📖 Univariate differentiation

📖 Univariate differentiation#

⏱ | words

Definition#

Consider a function \(f : X \rightarrow \mathbb{R}\), where \(X \subseteq \mathbb{R}\). Let \((x_0, f (x_0))\) and \((x_0 + h, f (x_0 + h))\) be two points that lie on the graph of this function.

Draw a straight line between these two points. The slope of this line is

\[\begin{split} \begin{align*} \frac{\text{rise}}{\text{run}} &= \frac{y_2 − y_1}{x_2 − x_1} \\ &= \frac{f (x_0 + h) − f (x_0)}{x_0 + h − x_0} \\ &= \frac{f (x_0 + h) − f (x_0)}{h} \end{align*} \end{split}\]

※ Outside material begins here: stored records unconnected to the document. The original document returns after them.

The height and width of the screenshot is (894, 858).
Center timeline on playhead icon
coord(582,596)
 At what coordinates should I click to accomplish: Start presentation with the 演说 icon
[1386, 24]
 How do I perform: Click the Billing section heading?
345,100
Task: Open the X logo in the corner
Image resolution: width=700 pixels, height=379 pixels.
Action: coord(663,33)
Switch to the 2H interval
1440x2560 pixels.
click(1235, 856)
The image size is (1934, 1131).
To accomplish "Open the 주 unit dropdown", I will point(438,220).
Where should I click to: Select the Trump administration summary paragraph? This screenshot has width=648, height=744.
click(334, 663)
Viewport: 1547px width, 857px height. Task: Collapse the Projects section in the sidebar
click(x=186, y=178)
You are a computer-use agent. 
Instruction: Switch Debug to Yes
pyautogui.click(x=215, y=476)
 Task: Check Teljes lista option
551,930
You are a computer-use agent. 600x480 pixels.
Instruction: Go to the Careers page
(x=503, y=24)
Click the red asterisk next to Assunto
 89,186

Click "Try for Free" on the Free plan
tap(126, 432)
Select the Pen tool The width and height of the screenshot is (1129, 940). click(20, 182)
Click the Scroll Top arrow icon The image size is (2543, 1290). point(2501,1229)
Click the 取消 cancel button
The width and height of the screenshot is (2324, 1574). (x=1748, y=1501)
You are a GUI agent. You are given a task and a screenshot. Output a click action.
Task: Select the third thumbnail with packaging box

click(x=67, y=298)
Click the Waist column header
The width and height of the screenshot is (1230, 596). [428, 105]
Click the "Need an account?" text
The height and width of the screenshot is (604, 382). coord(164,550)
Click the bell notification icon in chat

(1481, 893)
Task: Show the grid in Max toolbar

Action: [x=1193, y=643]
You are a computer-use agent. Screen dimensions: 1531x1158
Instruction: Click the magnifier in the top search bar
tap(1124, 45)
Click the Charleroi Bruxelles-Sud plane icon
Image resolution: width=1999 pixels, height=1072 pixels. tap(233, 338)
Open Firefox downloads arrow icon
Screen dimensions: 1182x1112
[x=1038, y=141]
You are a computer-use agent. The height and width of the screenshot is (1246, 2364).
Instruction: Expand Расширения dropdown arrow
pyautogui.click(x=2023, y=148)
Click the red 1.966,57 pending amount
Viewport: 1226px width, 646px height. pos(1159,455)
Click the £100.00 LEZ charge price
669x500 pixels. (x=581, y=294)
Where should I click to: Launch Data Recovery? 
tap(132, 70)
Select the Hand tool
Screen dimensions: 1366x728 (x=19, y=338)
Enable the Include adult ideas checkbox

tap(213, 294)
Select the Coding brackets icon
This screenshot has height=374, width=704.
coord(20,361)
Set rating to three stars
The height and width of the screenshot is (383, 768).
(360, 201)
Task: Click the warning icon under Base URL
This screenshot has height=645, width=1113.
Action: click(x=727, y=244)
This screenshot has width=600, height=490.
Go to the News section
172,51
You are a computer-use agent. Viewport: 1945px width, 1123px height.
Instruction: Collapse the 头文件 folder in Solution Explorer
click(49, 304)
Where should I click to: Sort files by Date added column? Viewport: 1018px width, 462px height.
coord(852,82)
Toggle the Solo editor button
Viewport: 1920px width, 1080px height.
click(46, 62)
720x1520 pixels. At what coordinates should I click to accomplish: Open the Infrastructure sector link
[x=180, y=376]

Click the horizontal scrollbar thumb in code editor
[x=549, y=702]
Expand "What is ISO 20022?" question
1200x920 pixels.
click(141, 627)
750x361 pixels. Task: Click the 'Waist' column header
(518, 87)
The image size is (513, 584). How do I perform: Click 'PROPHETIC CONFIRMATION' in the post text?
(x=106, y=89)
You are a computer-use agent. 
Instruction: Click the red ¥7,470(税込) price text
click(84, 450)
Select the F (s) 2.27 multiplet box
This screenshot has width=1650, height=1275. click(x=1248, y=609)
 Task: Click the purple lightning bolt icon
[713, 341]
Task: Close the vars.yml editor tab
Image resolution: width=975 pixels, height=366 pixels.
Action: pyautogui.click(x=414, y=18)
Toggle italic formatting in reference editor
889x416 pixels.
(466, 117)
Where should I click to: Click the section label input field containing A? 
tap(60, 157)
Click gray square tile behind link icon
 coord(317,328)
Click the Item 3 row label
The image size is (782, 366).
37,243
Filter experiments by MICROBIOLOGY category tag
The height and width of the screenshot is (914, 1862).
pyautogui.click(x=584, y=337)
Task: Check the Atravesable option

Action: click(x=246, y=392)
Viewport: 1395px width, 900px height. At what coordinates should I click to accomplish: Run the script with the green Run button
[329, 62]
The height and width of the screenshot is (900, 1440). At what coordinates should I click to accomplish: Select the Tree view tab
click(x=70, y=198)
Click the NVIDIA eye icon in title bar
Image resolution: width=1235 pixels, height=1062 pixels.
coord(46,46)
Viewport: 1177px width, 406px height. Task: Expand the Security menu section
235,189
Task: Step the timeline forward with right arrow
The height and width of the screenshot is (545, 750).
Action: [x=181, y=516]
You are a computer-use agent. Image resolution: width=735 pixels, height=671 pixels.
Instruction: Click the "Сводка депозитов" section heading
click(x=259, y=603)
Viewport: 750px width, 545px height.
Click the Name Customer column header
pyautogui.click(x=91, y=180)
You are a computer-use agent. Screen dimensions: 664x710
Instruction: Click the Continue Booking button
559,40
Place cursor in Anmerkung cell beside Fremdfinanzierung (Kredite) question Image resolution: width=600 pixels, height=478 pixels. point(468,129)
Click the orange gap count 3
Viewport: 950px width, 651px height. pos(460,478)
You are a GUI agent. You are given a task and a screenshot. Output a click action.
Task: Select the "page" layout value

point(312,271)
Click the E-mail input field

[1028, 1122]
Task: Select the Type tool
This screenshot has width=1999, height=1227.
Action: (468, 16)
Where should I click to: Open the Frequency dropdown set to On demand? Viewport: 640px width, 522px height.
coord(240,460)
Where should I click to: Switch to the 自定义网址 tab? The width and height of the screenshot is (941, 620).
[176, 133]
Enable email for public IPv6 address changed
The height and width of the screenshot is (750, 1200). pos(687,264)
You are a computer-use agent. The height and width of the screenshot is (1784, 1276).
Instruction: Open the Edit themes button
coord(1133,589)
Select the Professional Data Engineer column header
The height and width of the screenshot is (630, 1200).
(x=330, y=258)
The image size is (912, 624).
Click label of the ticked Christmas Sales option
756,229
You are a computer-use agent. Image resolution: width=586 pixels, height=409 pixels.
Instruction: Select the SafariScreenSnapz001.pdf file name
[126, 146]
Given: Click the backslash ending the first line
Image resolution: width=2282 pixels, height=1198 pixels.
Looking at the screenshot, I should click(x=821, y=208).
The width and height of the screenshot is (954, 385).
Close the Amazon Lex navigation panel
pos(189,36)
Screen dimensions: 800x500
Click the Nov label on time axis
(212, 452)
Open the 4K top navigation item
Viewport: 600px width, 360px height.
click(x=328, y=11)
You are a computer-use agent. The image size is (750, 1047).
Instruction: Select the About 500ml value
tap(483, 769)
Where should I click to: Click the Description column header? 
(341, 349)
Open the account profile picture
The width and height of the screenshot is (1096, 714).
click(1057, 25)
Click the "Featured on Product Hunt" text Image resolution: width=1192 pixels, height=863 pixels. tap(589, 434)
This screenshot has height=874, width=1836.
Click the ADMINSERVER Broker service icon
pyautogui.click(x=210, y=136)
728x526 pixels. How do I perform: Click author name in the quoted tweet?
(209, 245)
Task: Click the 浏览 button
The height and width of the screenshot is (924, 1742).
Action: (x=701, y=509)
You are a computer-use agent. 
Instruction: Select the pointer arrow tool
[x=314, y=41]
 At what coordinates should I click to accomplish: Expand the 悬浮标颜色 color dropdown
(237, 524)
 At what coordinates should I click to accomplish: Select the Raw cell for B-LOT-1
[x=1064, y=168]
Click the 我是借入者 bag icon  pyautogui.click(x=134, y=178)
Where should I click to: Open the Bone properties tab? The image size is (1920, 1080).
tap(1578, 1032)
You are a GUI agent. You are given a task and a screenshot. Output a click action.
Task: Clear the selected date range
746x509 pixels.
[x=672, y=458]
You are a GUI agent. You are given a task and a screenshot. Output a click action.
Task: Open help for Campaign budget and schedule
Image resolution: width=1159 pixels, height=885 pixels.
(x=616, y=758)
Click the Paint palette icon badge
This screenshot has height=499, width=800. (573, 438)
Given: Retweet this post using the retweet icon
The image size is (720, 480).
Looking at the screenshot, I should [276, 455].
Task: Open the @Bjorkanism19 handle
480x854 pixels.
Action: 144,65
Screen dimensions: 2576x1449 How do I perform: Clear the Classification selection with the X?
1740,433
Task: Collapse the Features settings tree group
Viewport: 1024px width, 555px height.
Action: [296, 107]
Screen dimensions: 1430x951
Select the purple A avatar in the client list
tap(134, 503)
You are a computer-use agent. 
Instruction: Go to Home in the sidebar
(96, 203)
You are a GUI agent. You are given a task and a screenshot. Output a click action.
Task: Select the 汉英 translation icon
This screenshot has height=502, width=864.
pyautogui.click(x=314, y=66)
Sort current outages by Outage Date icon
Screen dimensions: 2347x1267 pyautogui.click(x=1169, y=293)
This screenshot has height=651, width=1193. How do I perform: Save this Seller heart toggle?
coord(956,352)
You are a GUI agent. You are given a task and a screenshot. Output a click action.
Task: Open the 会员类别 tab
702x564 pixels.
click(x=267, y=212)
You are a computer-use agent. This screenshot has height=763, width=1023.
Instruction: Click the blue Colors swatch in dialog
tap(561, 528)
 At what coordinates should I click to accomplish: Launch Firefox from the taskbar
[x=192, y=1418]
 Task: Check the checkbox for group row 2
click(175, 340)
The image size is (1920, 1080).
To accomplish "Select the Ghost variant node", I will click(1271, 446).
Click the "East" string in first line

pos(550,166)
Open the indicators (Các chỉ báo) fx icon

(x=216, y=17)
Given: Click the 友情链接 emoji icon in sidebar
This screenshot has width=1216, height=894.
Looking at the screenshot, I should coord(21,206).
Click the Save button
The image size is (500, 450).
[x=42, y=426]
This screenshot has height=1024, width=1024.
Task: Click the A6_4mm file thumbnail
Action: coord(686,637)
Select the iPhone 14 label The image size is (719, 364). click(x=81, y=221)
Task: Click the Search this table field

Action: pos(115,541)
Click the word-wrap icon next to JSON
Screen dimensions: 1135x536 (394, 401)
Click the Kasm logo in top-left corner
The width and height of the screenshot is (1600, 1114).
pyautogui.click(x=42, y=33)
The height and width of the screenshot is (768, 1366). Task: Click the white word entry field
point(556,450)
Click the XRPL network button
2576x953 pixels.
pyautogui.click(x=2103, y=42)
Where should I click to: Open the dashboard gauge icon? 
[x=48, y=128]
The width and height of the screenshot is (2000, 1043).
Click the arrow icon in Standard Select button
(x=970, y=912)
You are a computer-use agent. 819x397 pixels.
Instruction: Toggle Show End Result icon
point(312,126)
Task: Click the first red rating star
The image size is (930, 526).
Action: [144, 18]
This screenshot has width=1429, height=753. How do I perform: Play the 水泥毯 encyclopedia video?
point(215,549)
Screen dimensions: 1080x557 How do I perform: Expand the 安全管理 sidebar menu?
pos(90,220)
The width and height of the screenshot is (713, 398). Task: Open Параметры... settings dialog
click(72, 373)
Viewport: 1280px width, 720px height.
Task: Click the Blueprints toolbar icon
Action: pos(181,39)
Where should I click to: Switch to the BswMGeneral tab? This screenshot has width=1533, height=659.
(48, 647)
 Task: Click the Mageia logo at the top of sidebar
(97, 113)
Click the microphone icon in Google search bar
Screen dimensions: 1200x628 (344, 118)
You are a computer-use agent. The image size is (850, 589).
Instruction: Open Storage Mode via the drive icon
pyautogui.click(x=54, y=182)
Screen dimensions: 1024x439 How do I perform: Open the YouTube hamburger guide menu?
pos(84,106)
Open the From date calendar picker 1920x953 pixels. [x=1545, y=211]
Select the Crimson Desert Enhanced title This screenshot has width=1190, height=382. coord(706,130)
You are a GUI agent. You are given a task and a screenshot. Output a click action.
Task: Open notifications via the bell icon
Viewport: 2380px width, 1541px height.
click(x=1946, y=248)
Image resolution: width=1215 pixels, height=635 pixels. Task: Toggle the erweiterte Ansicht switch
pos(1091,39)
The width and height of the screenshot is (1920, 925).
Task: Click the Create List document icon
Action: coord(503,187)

What happens to this slope as \(h \rightarrow 0\) (that is, as the second point gets very close to the first point?

Let \(h = 1/n\) and look at the limit as \(n \to \infty\)

_images/016920f4f0dbe391b90b9abea7240a3d9a062831faf768e293126b54194ec2a2.png

_images/661ccc2e895421b4b8349ac188b54688b04ae3fce3a1914ce399df8c8a7a8d9b.png

Definition

The (first) derivative of the function \(f(x)\) at the point \(x=x_{0}\), if it exists, is defined to be

\[ f^{\prime}\left(x_{0}\right) =\frac{d f}{d x}(x_{0}) =\lim _{h \rightarrow 0} \frac{f\left(x_{0}+h\right)-f\left(x_{0}\right)}{h} . \]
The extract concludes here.